In 1982, Christianity Today purchased the magazine Campus Life, aimed at a high school audience, from, Campus Life Publications, Inc., a nonprofit organization, which had purchased Campus Life magazine from Youth For Christ in 1980. The name of the magazine was changed to Ignite Your Faith in 2006. It ceased publication in 2009.

==== Partnership/Marriage Partnership (1984–2009) ====
Partnership was launched in 1984 as a magazine for wives of clergy. In 1987 it was renamed Marriage Partnership and expanded its focus to marriage in general, not just clergy marriages. The magazine ceased publication in 2009.

==== Today's Christian Woman (1985–2009) ====
Today's Christian Woman was founded in 1978 and acquired by Christianity Today from the Fleming H. Revell Co. in 1985. It discontinued print publication in 2009 and was replaced with a "digizine" entitled Kyria, which was online only, but still required a paid subscription to access, although at a lower price than the print magazine. In 2012 the name of the digital publication was changed back to Today's Christian Woman, and in 2016 it stopped being issued as a regularly scheduled digital periodical.

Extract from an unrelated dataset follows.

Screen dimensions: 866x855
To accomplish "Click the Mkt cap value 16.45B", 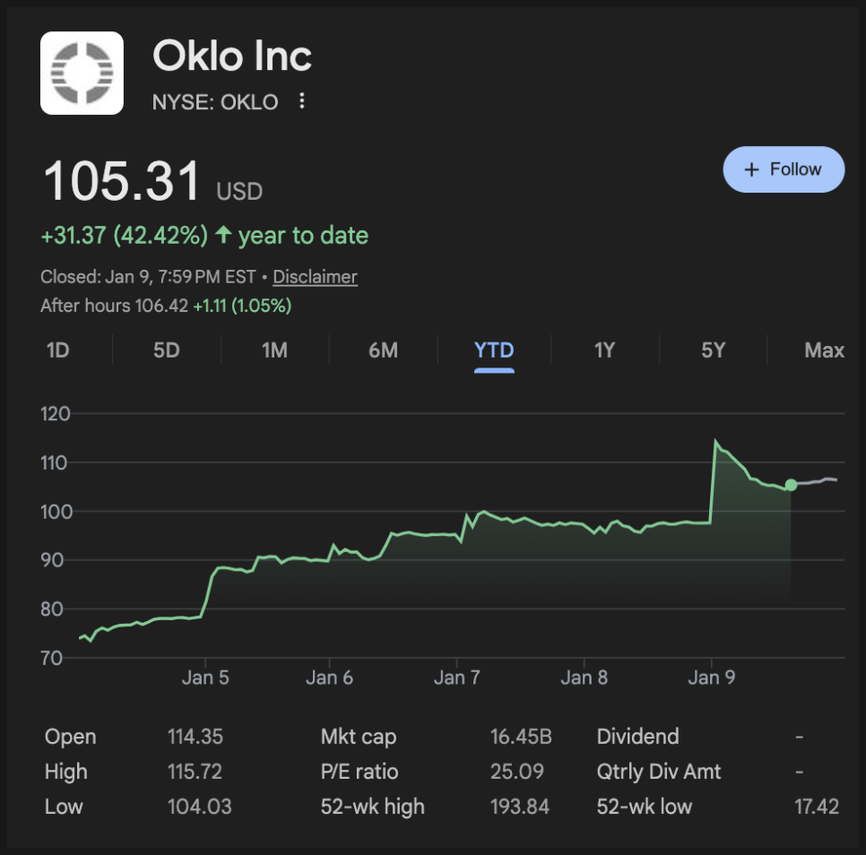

====Christian History (1989–2008)====

Christian History was a journal of the history of Christianity, first issued in January 1982 by the Christian History Institute. Each issue had multiple articles covering a single theme. Initially published annually, it became a quarterly publication. Christianity Today took over ownership of the magazine beginning with issue 22 in 1989. It was discontinued after the publication of issue 99 in 2008. In 2011 the Christian History Institute resumed quarterly publication of the magazine. Christian History archives still may be found on ChristianityToday.com under its special section.

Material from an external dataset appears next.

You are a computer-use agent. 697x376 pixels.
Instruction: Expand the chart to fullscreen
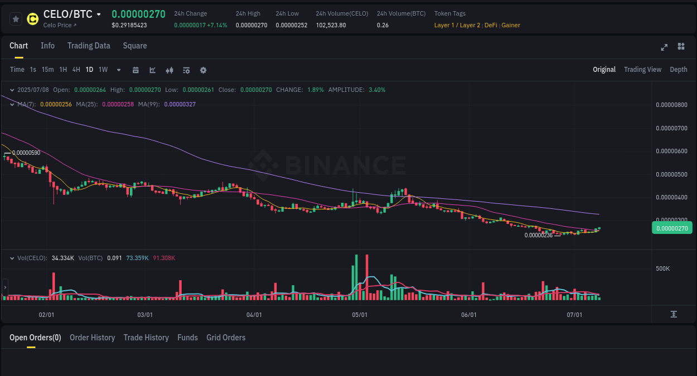click(x=664, y=47)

==== Christian Reader/Today's Christian (1992–2008) ====
Christian Reader, a digest magazine in the vein of Reader's Digest, was founded in 1963 by the founder of Tyndale House Publishers, Ken Taylor. Christianity Today purchased the magazine in 1992. The name was changed to Today's Christian in 2004. In 2008, Christianity Today sold the magazine to the ministry Significant Living.

====Books & Culture (1995–2016)====

Books & Culture was a bimonthly book review and intellectual journal modeled after the New York Review of Books and The New York Times Book Review and was published by Christianity Today International from 1995 to 2016. At the end of its publication life in 2016, the magazine's circulation was 11,000 and its readership was 20,000. It was edited by John Wilson, and notable contributors included Mark Noll, Lauren Winner, Alan Jacobs, Jean Bethke Elshtain, and Miroslav Volf.

==== Virtue (1998–2000) ====
Virtue, a magazine for Christian women, was founded in 1978. Christianity Today purchased the publication from Cook Communications Ministries in 1998 after that publisher abruptly closed the magazine. Christianity Today revived the magazine and continued publishing it for two more years before discontinuing publication following the December/January 2000 issue.

==== Christian Parenting Today (1998–2005) ====
Christian Parenting Today (originally entitled Christian Parenting) was founded in 1989. Christianity Today purchased the magazine from Cook Communications Ministries in 1998 in the same deal in which it acquired Virtue. It ceased publication in 2005.

==== Men of Integrity (1998–2017) ====
Men of Integrity was a bi-monthly magazine for Christian men published by Christianity Today. It was created in 1998, in partnership with the evangelical men's organization Promise Keepers. It ceased publication with the November–December 2017 issue.

==Book Awards==
Every year Christianity Today publishes a list of Christianity Today Book Awards, which are described as "Our picks for the books most likely to shape evangelical life, thought, and culture", and also selects its Christianity Today Book of the Year.